All of the other presentations were excellent, with a few notable standouts. R. Glenn Northcutt's talk about the evolution of the telencephalon utilizing scant Coelacanth tissue collected off the coast of Africa was nothing short of inspiring, reminding me of why I got interested in biology in the first place. Dr. Chris Thompson ably stepped in for Constance Scharff, who was stranded in the United States, giving an excellent talk about Foxp2 in songbirds. Foxp2 is a gene suspected to be involved in neural plasticity underlying the evolution of human language.

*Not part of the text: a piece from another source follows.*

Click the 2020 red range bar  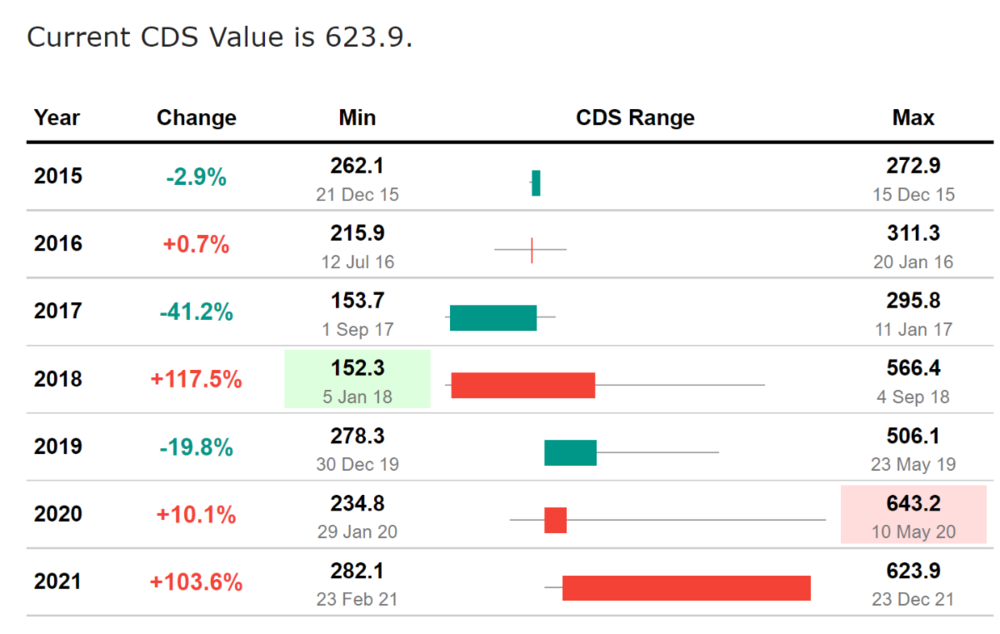coord(555,520)
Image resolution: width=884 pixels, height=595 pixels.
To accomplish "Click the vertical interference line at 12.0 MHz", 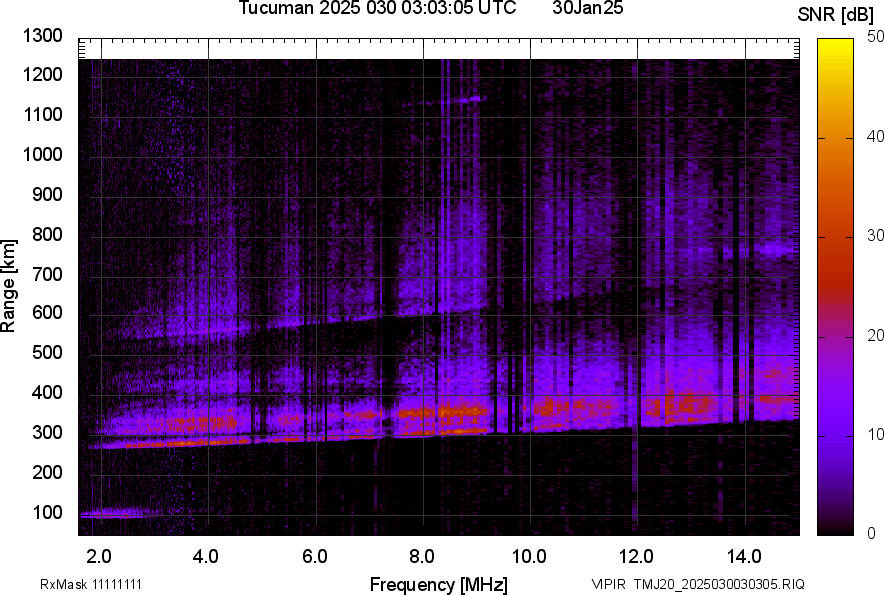I will click(x=635, y=300).
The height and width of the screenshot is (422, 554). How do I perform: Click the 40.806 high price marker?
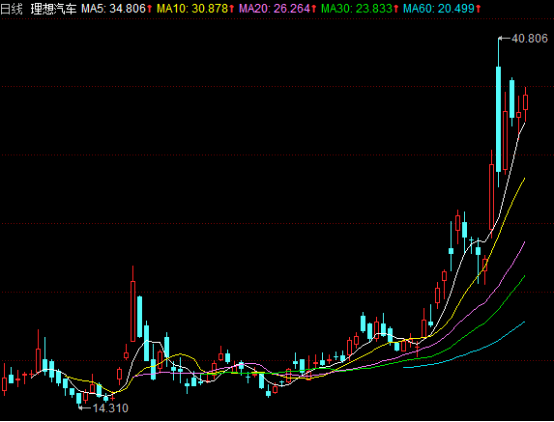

All in all, the 6th European Conference on Comparative Neurobiology (ECCN6) was a resounding success on all levels. The organizer made us feel comfortable with fantastic food, a wonderful evening concert, and a list of presenters that kept us all captivated. I would suggest this conference to anyone interested in developmental biology or comparative neuroscience.
Douglas W. Wacker
University of Edinburgh
14th International Congress of Endocrinology, Kyoto
You must be pretty selective with your timetable when you go to large conferences, such as the International Congress of Endocrinology. For this particular meeting, the days kicked off early with plenary lectures and were followed immediately by parallel symposia. When mere mortals might try to grab food or a snooze, there were oral sessions, meet-the-professor sessions, lunchtime seminars and posters. I have to admit I did not have time to look at one poster all conference! That 'aint right. Further parallel symposia in the afternoons were followed by more late plenaries. So, how did I spend my time? Busy.

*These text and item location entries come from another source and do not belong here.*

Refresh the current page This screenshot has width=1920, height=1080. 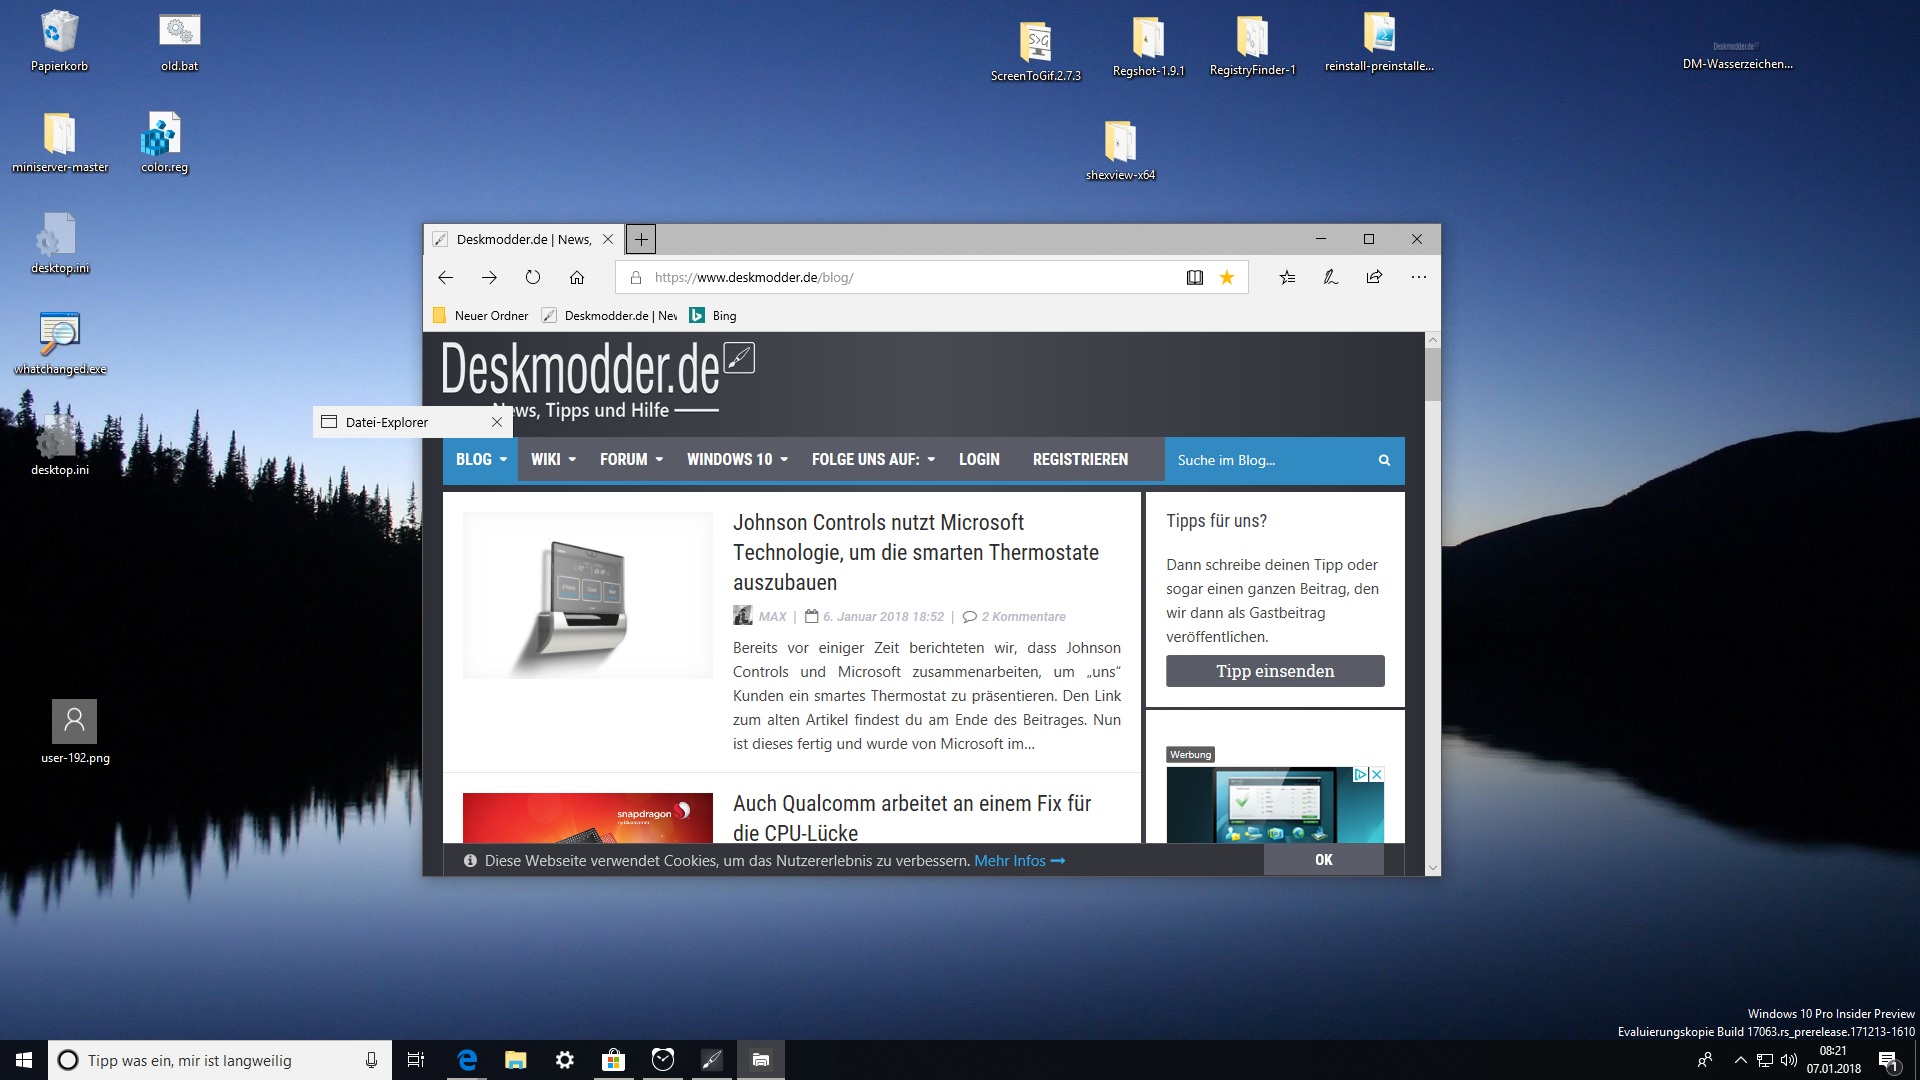[533, 278]
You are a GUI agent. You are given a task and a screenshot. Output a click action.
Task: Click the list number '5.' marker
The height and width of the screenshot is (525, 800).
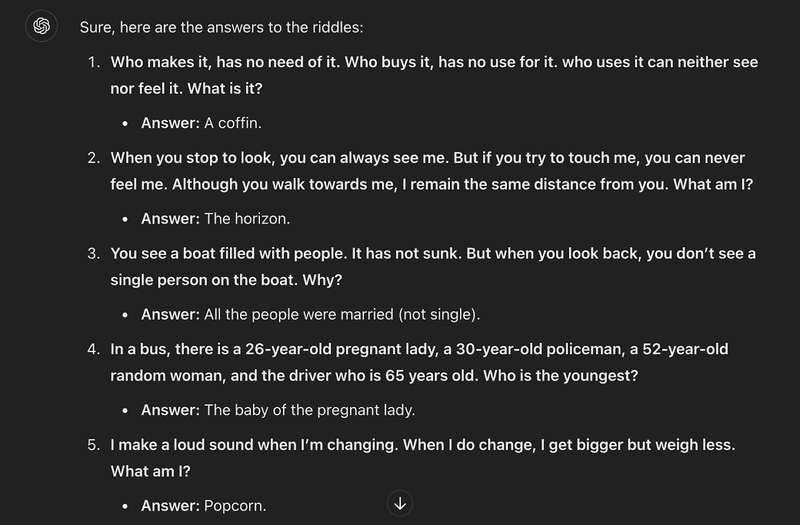[93, 444]
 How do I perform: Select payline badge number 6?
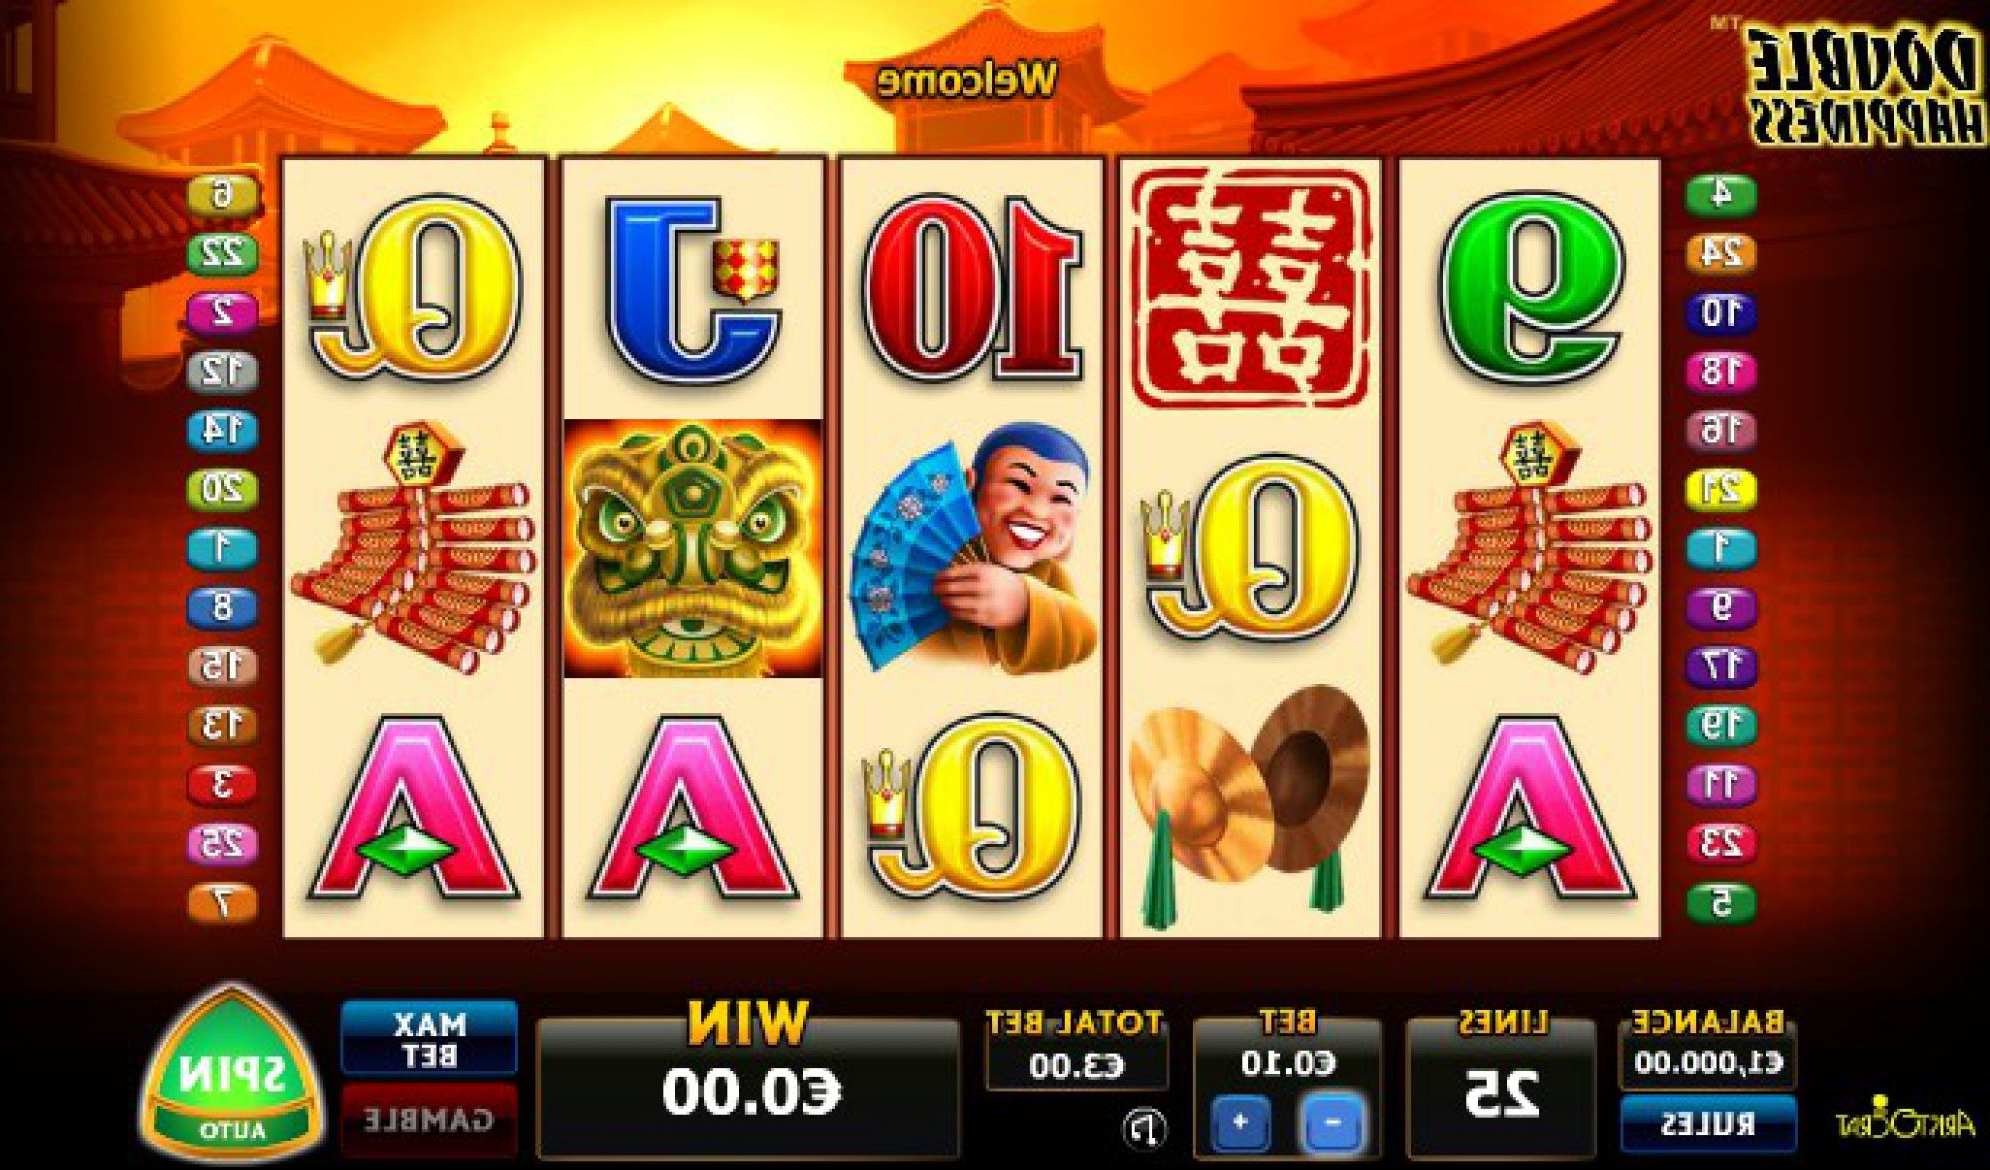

You have to accept that symposia are going to be of variable quality and that it is normally the ones in your field that are going to be the most disappointing – mostly because you’ve probably heard all the presentations before at the last international meeting. Happily, there are always exceptions, and the four symposium speakers in "Central regulation of energy homeostasis" did all talk on their most recent research. However, I gained most from the symposia slightly out of my comfort zone: "Peptidomics" or "GPCR ligand research." I'm interested in mass spectroscopy, so I was absorbed particularly by the in-depth discussion on whether it was necessary to spend $40K on a machine to direct microwaves to specific regions of a mouse brain to prevent post portem peptide cleavage, or whether just to remove your lasagne and pop the whole mouse head in the Russell Hobbs. I chatted to the experts after the symposium and will be e-mailed cooking instructions soon.
The other main attraction of large, international meetings is the chance to see some really clever people talk. Ferid Murad was Nobel Prize winner in 1998 for his work with Robert Furchgott on nitric oxide and cyclic GMP. (Professor Murad's PhD supervisor was Earl Sutherland, 1971 Nobel Prize winner for "second messenger" signalling). It was great, not just to hear the story of second messengers from an historical perspective, but also to learn about the latest research of the effect of NO on gene regulation, stem cells and in diseases of the endothelia.
I also spent my last two days at a satellite conference organised by two eminent neuroendocrinologists: Seiji Shioda and Masaki Tanaka. This involved a whole new batch of speakers, and I had only seen Takeshi Sakurai speak at the main ICE conference (and that was on a separate topic – neuropeptides B/W, rather than the orexins).
I had to bunk off at least one afternoon during my week in Japan. I'm not going to travel half way around the world and not see anything of the local environs. Kyoto has about fifteen world heritage sites (all Buddhist temples), plus the cherry blossom was out. It's a great city, so I had a good time, and I would strongly recommend visiting, if you ever get a chance.